Taux d’indemnisation

Le Maïnichi continue son enquête sur le taux d’indemnisation des victimes de la catastrophe nucléaire. Il s’intéresse au problème des décès liés à la catastrophe et a regardé 120 cas « résolus ». Pour 80% de ces cas, la commission d’arbitrage a estimé que la part de responsabilité de la catastrophe était inférieure ou égale à 50%. Et donc TEPCo indemnise les familles en fonction de sa part de responsabilité.
A titre de comparaison, la famille qui est allée en justice suite à un suicide, a obtenu une reconnaissance de 80% de part de responsabilité due à la catastrophe.

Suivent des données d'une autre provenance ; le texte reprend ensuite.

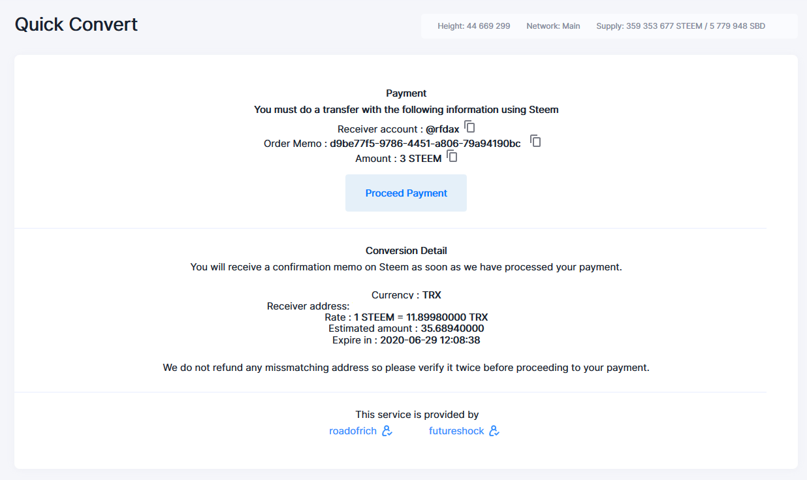This screenshot has height=480, width=807.
Task: Click the user icon beside roadofrich
Action: [x=387, y=431]
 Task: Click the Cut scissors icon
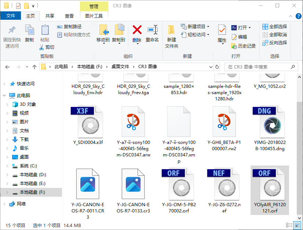pyautogui.click(x=43, y=47)
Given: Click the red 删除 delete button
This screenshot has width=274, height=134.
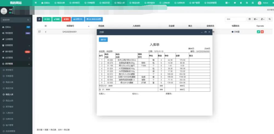Looking at the screenshot, I should click(x=66, y=19).
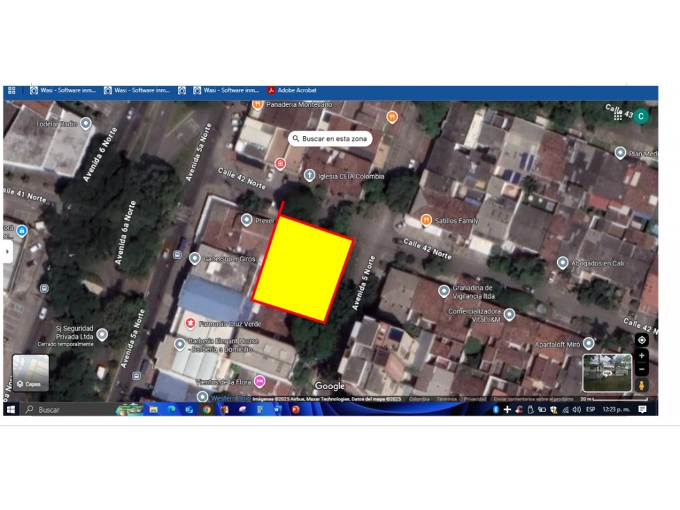This screenshot has height=510, width=680.
Task: Toggle the Capas layers view
Action: coord(31,373)
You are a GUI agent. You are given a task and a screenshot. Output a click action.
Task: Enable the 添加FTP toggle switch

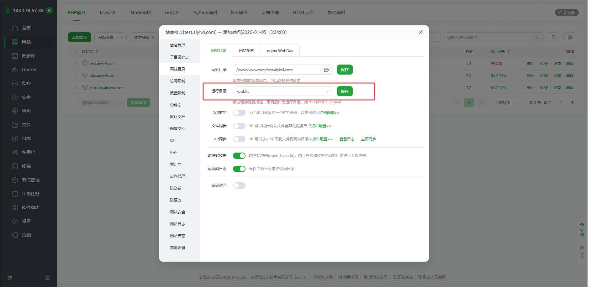239,113
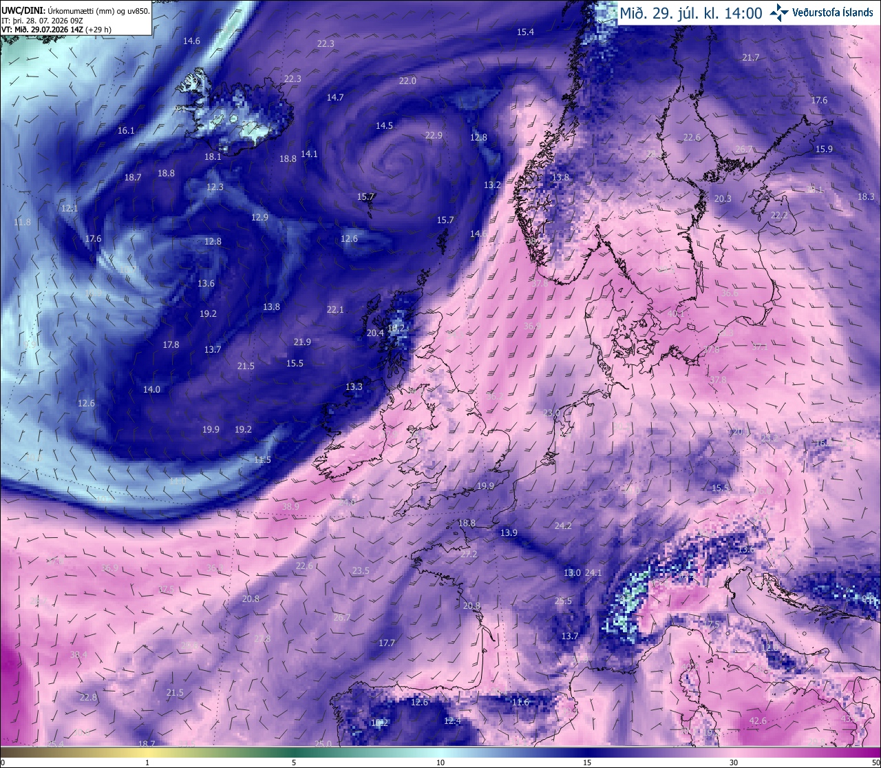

La somme standard fixée pour indemniser les familles est inférieure à 20 millions de yens (145 000 euros), ce qui est moins que ce qui est retenu pour un accident de la route. Une décote est ensuite appliquée en fonction de la part de responsabilité de TEPCo. A titre de comparaison, la famille qui est allée en justice, a obtenu 49 millions de yens (358 000 euros).
Lors des audiences au tribunal, TEPCo a mis en avant plusieurs autres cas de suicides où un arbitrage de la commission d’indemnisation avait fixé sa part de responsabilité à 10 et 30%. Mais la cour ne l’a pas suivie.